MR. DASCHLE: Steve, let me just say, we know we have three big problems. We have an access problem that we addressed, we have a cost problem that we’ve talked about, we have a real quality problem. This is legislation that is not aimed to address all three, although the insurance side, the access has gotten the bulk of the attention in the first five years.
MR. DASCHLE: Now we are going to move on to payment reform, to deal with cost, moving off of fee-for-service, coming up with innovative new ways to address cost and control it a lot more effectively.
And then to deliver reform to address quality. We still have a mess out there in measuring quality. We’ve got to figure out, if we are going to really talk about value, we’ve got to find ways to be able to measure quality, to assess value and that’s something that you are going to see a lot more of as we go forward. We are going to have new tools to do that. There are two driving forces: policy and technology.
Policy and technology married together will help us address all of those challenges in the coming years.
MR. WAXMAN: All of the things that Tom Daschle just outlined that we need to do, the administration can do without Congress because demonstration projects were written into the bill and different models can be tried. And so we are going to just see things develop without Congress passing any new laws.
I think people are going to ask ‘if we are going to redo the health insurance in this country, why not take the model that most other countries have, which is a single payer, the Medicare model?’ The reason we didn’t is because the president tried to get Republicans and Democrats to work together so he chose the Republican model that was put forward against the Clinton Healthcare Bill, which was private insurance companies competing with each other in a marketplace where the consumer can make a choice. So he made this as modest and bipartisan as he could, the Republicans chose — notwithstanding enormous efforts — to not be part of it.

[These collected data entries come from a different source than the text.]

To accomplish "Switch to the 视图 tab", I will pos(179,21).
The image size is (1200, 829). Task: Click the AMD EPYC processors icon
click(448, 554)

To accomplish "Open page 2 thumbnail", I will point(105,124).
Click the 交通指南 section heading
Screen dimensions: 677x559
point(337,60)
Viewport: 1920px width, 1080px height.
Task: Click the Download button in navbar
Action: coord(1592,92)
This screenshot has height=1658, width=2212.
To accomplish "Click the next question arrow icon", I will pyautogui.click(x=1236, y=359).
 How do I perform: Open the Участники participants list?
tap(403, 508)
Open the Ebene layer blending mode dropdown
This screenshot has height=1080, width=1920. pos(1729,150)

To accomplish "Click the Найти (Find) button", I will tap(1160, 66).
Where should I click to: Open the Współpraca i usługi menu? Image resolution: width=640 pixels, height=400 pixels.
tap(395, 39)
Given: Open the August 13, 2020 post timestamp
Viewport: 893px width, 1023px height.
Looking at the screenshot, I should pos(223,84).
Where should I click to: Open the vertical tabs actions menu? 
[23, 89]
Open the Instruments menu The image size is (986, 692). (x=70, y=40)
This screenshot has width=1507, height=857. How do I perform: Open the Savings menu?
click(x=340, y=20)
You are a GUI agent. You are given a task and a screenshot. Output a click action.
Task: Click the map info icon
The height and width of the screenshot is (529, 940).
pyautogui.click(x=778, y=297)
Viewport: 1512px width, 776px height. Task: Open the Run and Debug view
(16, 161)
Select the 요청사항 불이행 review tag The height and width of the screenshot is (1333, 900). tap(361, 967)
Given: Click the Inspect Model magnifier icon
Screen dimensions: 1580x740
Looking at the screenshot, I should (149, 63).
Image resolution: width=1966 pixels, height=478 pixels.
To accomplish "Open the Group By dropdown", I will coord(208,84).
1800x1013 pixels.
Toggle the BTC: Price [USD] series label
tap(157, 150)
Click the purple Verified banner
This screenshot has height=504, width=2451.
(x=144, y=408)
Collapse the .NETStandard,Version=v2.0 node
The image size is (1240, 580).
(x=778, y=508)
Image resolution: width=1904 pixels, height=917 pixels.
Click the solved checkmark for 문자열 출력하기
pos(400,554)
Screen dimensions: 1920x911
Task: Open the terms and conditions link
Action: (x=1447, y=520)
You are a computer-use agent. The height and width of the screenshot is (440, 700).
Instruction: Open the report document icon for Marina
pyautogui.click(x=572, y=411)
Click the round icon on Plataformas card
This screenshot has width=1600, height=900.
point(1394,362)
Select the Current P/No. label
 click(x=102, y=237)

What can we change legislatively? I think we have to do what we can to get the states to pick up the Medicaid option. It’s ridiculous if they haven’t; it’s free money that helps their healthcare providers, millions of people who are uninsured and it would help the economy of those states. Pharma got too good a deal in this bill, and we need to go back and correct some of those problems, but even after we correct those problems, the big cost driver that we are now facing is the rising cost of prescription drugs. We have to come to terms with that.